Version: v3.1 print this page

Guardrails

Guardrails are regulatory entities that can be used to disallow certain undesirable responses from being returned to the user from AI services. They can be attached to agents, knowledge bases, and chats to filter out undesirable responses.

With Guardrails, you can:

Validate model responses against security rules
Reject responses that contain sensitive or harmful content
Mask sensitive content such as credentials in the model responses
Control the tone and content of AI interactions
Enforce thresholds on metrics such as grounding and relevance to tailor model responses to your requirements

Guardrail Intro

Guardrail Operations

Guardrails can be found under the AI Space of Amorphic. Upon landing on the guardrails page, users will be able to view both system-defined and user-created guardrails.

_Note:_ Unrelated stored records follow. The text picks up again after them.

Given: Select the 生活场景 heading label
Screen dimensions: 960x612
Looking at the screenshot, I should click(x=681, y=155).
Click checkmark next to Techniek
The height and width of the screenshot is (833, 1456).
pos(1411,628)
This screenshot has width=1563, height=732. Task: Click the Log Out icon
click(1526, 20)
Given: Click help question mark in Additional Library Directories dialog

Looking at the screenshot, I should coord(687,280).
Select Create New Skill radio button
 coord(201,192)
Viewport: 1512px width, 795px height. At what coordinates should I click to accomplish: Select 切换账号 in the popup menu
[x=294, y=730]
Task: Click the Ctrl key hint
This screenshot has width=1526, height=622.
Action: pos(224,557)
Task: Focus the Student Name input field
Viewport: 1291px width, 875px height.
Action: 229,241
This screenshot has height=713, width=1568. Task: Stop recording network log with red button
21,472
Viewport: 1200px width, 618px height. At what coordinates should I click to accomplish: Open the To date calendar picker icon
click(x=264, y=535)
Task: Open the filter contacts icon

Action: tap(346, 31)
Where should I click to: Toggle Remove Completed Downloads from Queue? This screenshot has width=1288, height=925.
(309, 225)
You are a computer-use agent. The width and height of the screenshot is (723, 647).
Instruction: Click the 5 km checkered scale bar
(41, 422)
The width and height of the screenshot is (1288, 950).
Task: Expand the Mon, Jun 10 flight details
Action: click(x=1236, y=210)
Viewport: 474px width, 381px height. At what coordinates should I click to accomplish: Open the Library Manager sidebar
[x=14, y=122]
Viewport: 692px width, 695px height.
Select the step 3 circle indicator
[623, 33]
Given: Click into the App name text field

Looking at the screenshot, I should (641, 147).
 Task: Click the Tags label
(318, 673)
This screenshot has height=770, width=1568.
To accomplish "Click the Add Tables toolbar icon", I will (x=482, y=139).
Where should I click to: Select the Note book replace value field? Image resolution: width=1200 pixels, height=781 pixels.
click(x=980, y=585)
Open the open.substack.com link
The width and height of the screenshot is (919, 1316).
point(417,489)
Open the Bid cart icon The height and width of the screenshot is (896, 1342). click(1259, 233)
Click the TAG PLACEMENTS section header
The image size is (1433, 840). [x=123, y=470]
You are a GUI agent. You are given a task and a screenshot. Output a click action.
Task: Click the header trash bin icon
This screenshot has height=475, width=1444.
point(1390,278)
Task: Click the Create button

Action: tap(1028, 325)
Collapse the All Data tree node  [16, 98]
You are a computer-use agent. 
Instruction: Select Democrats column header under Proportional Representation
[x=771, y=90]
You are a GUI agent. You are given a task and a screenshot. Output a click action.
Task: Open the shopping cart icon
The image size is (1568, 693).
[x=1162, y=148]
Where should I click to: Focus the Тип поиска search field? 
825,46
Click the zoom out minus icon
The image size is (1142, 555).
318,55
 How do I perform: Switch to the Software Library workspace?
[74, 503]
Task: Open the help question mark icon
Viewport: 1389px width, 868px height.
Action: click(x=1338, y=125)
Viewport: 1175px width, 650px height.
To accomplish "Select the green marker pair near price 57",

Furthermore, Amorphic Guardrails support the following operations:

Create Guardrail: Create a new guardrail with custom filtering criteria
View Guardrail: View the guardrail details and its filtering criteria
Edit Guardrail: Edit an existing guardrail to update its rules or metadata

Guardrail Navigation

Create Guardrail

Go to Explore > AI Space > Guardrails
Click Add New Guardrail
Fill in the following information under the "Define Your Guardrail" section:

Attribute	Description
Guardrail Name	Choose a descriptive name (e.g., "Politics-Guardrail").
Description	A brief explanation of what the guardrail does (e.g., "Guardrail to prevent expression of political opinions").
Scope	Select either Global (accessible across all users in your organization) or Private (for personal use only).
Message for blocked prompts	Enter a message to display when the guardrail blocks a user prompt.
Enable cross-region inference for your guardrail	Toggle this option on or off.
Content Filter Tier	Select a tier, such as Classic or Standard, which provides different levels of accuracy and language coverage.

Configure additional filters from the left-hand navigation:

Filter Type	Description
Content Filters	Toggle specific harmful categories (e.g., Hate, Sexual, Violence, Insults, Misconduct, Prompt_attack) and set a strength level (None, Low, Medium, High). Higher strength is stricter.
Denied Topics	Add specific topics that the agent should avoid engaging with. For each topic, provide a name, a definition, and optional sample phrases.
Add Word Filters	Enable a profanity filter. Add a custom list of blocked words.
Add Sensitive Information Filters	Add filters to block specific types of PII (e.g., MAC Address, AWS Access Key) and choose an action (e.g., Block). Add custom Regex Patterns with a name, pattern, and action (e.g., Block, Anonymize).
Add Contextual Grounding Checks	Configure grounding and relevance thresholds to ensure the model's response is factually grounded and relevant to the user's query.

Click Create Guardrail

Guardrail Creation

info

Guardrail creation is instantaneous.
The filtering criteria can be defined using regular expressions, keywords, or predefined system filters to govern content.
Guardrails can be attached to Agents, Chats, and Knowledge Bases.
In case a guardrail is not specified for one of these supported AI resources, the SYSTEM-Regulated guardrail will be applied to them.

View Guardrail

To view a guardrail's details, click on its name from the guardrails listing page. The Guardrail Details page provides a comprehensive look at all its configurations.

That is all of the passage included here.